Tuition/state money is not directly used to pay coaches or teams.
There is a meaningful $3 million net flow to the university, and another ~$3 million from students/state to athletics, along with targeted academic-side support (~$5M).
So overall, while the Athletic Department is balanced on its own, the broader campus and student body do still subsidize athletics through fees, overhead, and specific facility support.
Almost as important: every dollar that gets donated to Athletics is a dollar not supporting Academics.
Fortunately this statement is not supported by the empirical evidence. But there is evidence that when duck football does well UO donors’ *additional* donations go almost entirely to duck athletics.
This is all very interesting, but it’s relatively small beer.
The really interesting crisis is the “demographic cliff” in which the number of American college-age students, thanks to the Great Recession of 2008, is starting in 2026 to decline by about 15%. This is basically a fact, not a prediction.

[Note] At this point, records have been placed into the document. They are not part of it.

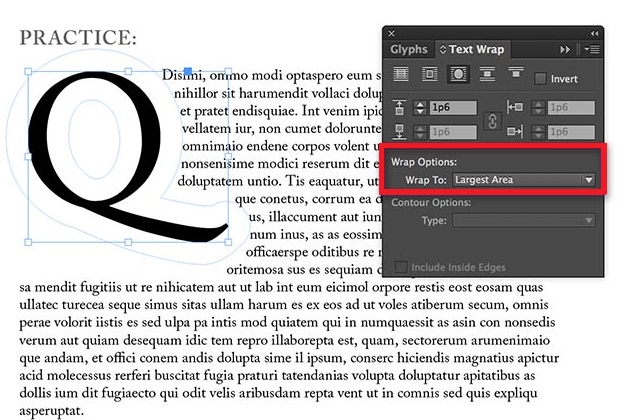The width and height of the screenshot is (620, 420).
Task: Select the Text Wrap tab
Action: click(474, 49)
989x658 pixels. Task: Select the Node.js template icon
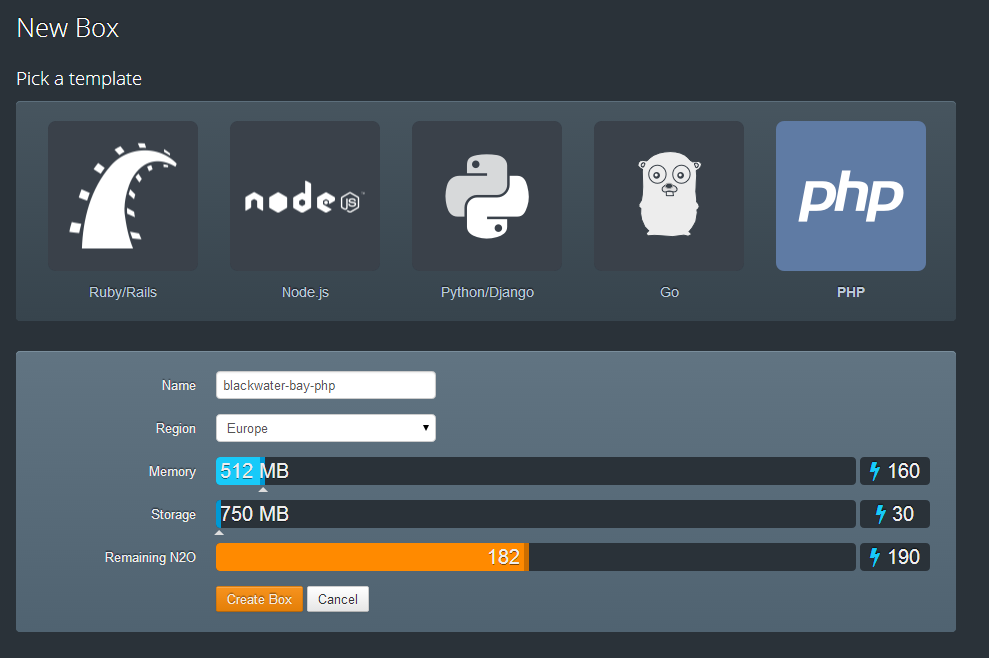[x=304, y=196]
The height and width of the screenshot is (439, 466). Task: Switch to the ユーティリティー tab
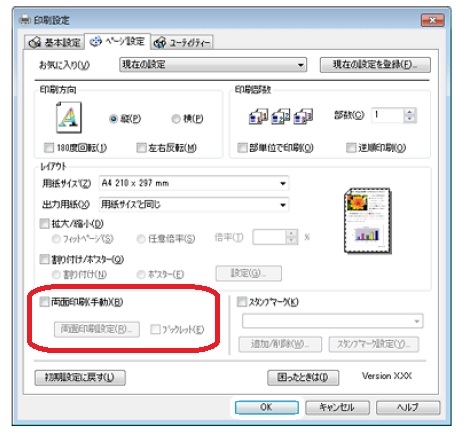pyautogui.click(x=182, y=43)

Imagine UO getting hit by a 15% decline in tuition. It would make the current difficulties — which are pretty awful — seem like child’s play.

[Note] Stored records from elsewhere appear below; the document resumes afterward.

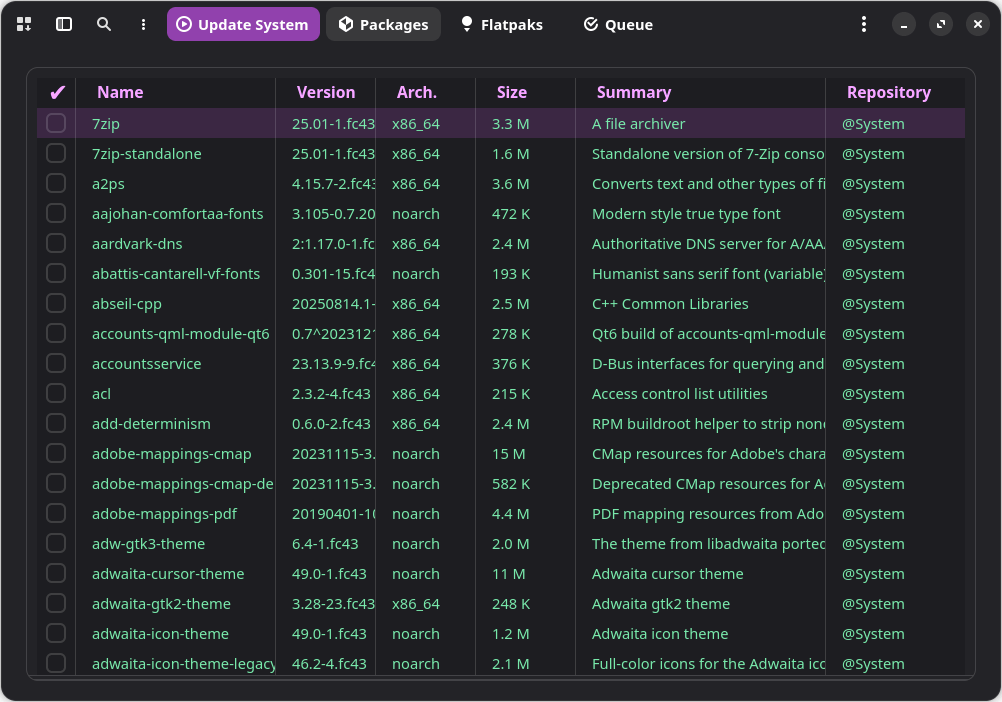1002x702 pixels.
Task: Click the search magnifier icon
Action: coord(104,24)
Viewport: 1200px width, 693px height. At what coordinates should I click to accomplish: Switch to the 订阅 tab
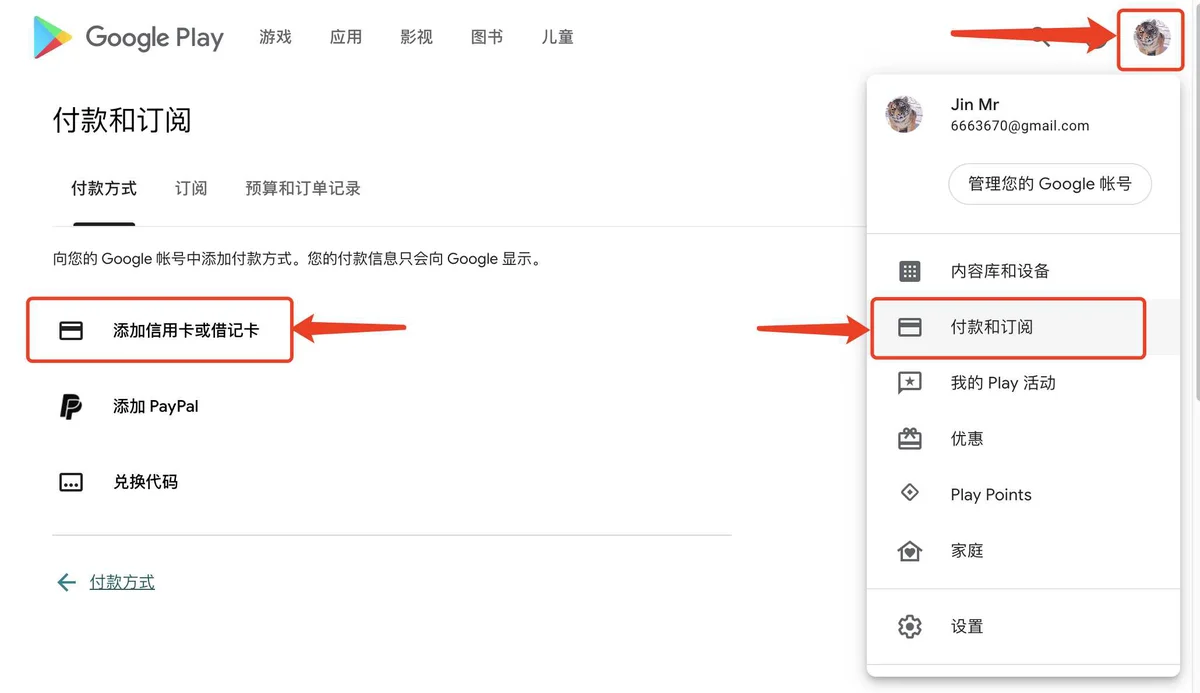tap(190, 187)
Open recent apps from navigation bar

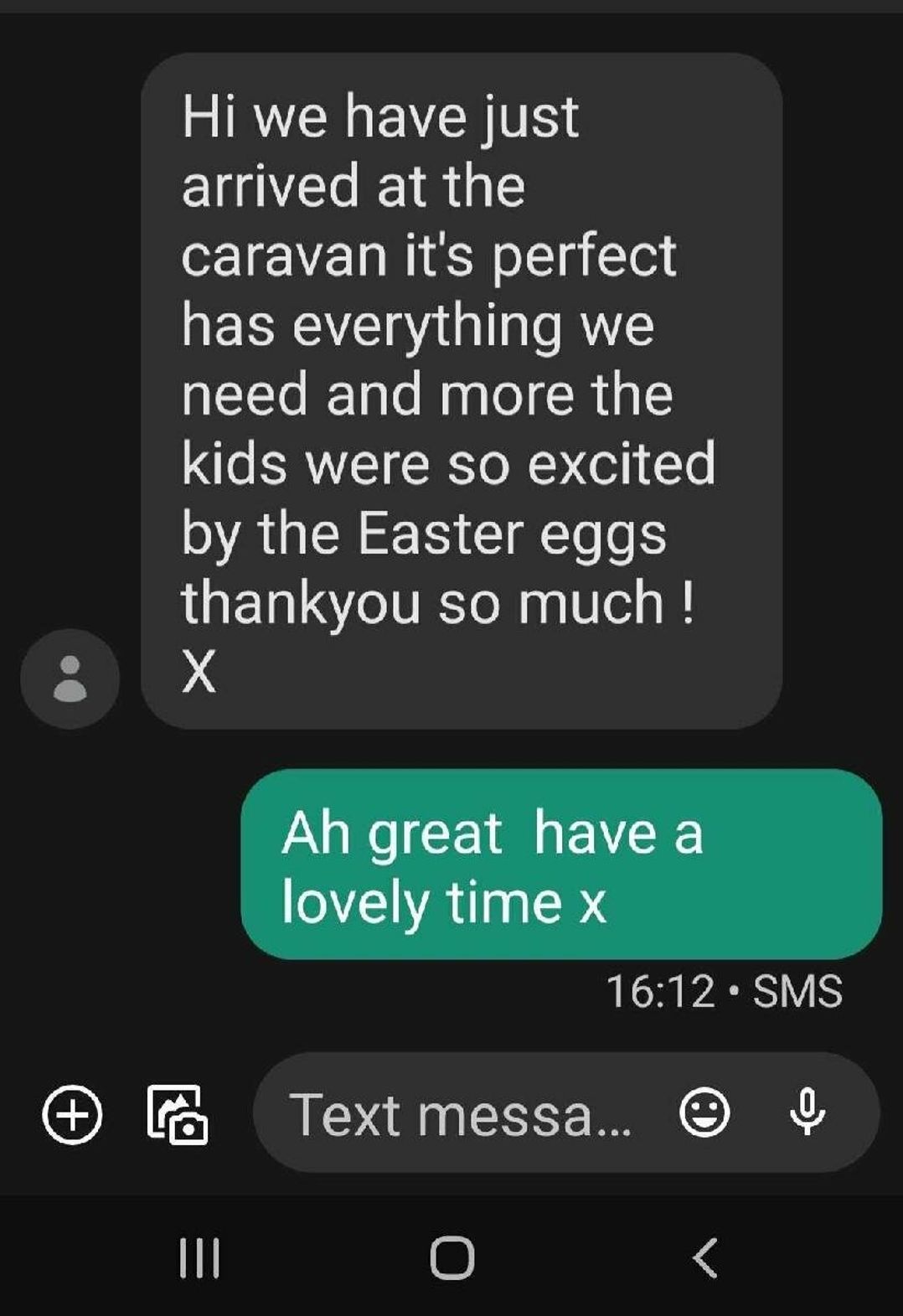click(x=199, y=1257)
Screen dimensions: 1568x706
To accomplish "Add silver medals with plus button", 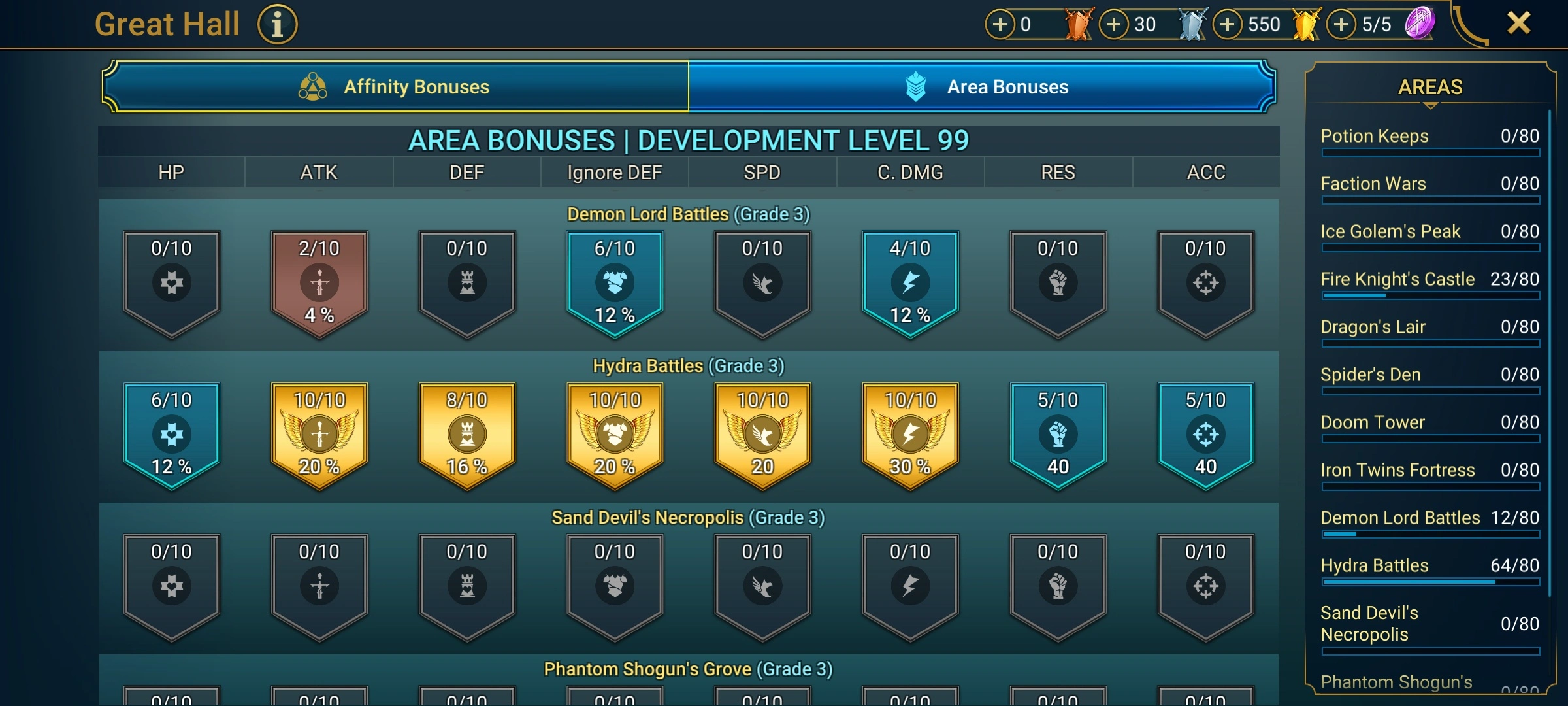I will tap(1114, 25).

This has been known to be coming for many years. Hiring tenure-track faculty has been irresponsible — certainly in the last couple of years.

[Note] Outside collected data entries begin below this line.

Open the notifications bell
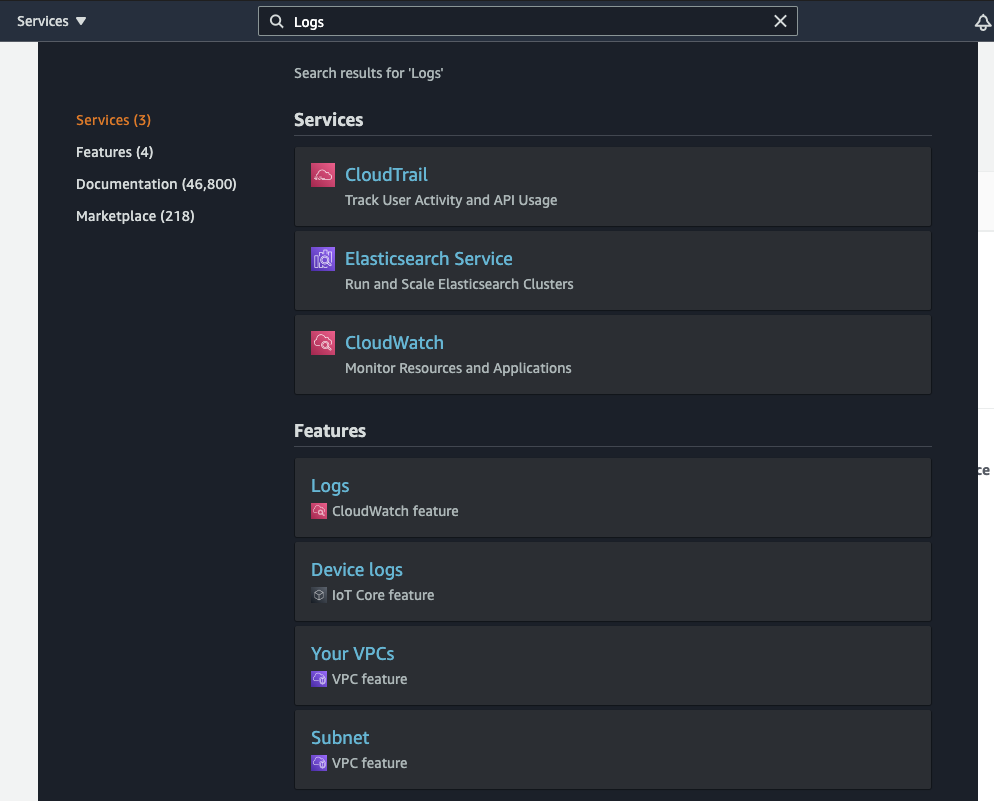Viewport: 994px width, 801px height. coord(982,21)
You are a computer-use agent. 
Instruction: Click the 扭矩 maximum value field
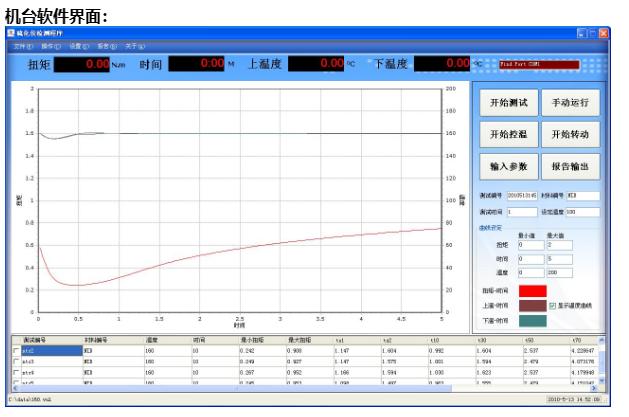(560, 245)
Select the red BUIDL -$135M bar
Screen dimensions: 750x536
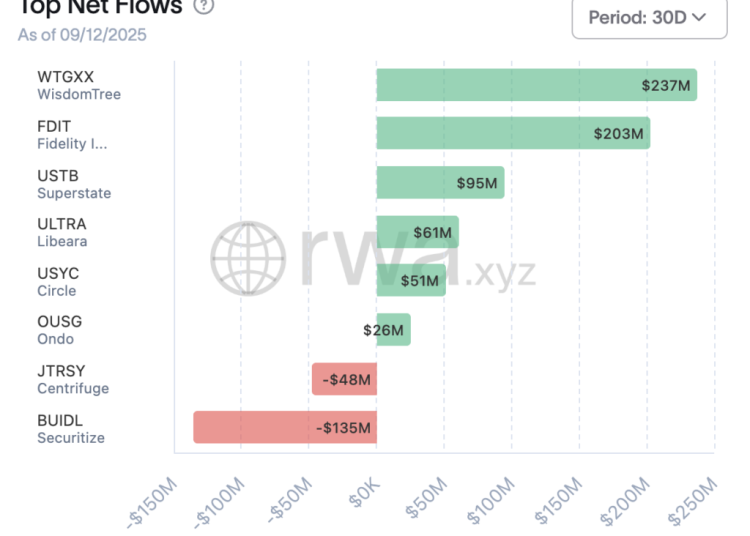285,427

Add to that Trump’s discouragement of foreign — oops, international — high-paying students.
Or — is the plan to keep new TTF, and fire a huge chunk of the senior faculty? Something for the retained junior faculty to mull over in considering their prospects in academia? Has this already been decided and planned for? Have those pension plans ready!
Or is UO somehow going to keep its enrollment up by going after out of state domestic students? I guess 100% open enrollment might help.
Am I seeing clearly? Or am I just insane?
“Or”?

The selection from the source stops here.